Substitute "credit report" for "credit check" in the data from the line containing "Given: Close the IDA View-A tab" through the end, reproducing those lines otherwise unchanged and leaving out the pictures.

____ Material supplied

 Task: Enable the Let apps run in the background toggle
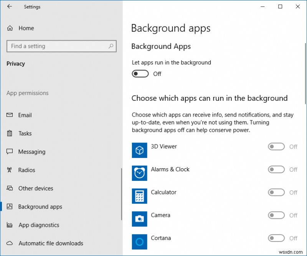[140, 74]
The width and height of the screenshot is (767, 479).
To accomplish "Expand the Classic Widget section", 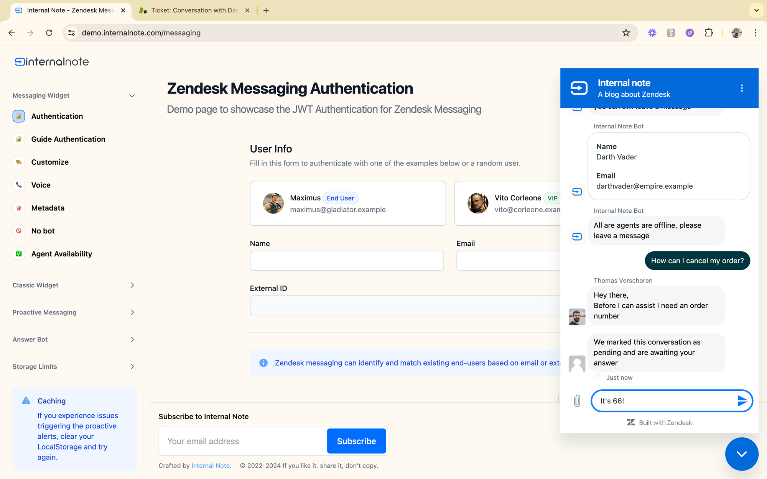I will tap(132, 285).
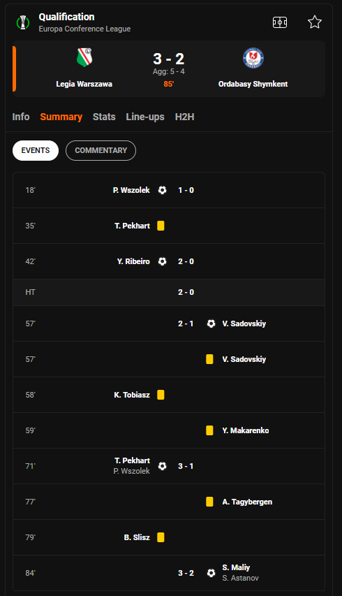The image size is (342, 596).
Task: Select the EVENTS pill button
Action: [x=36, y=150]
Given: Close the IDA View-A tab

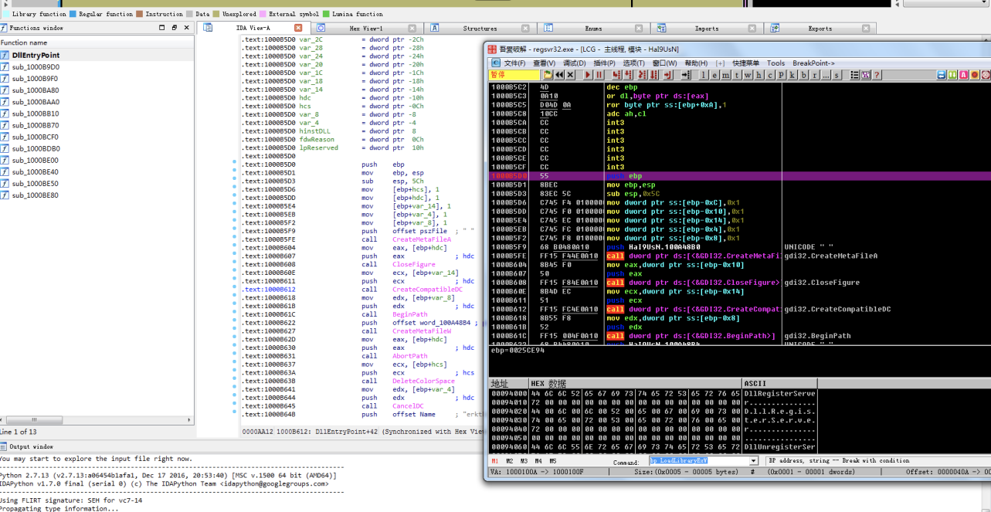Looking at the screenshot, I should 298,28.
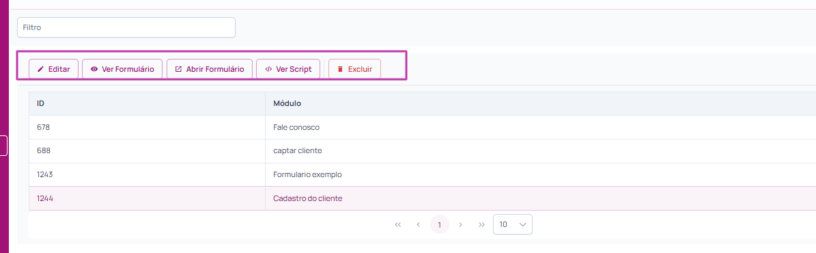Sort by the Módulo column header
Screen dimensions: 816x253
[541, 104]
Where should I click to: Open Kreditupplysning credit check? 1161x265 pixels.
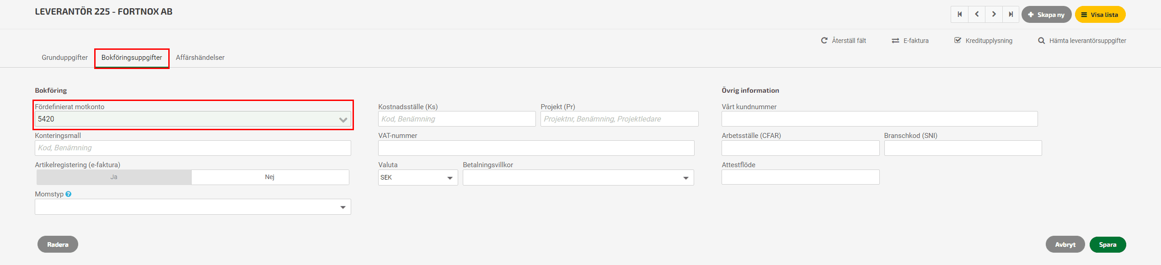[983, 41]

________

→ **Task response**
Given: Close the IDA View-A tab

Looking at the screenshot, I should 298,28.
Sort by the Módulo column header
Screen dimensions: 816x253
[541, 104]
Where should I click to: Open Kreditupplysning credit report? 1161x265 pixels.
[983, 41]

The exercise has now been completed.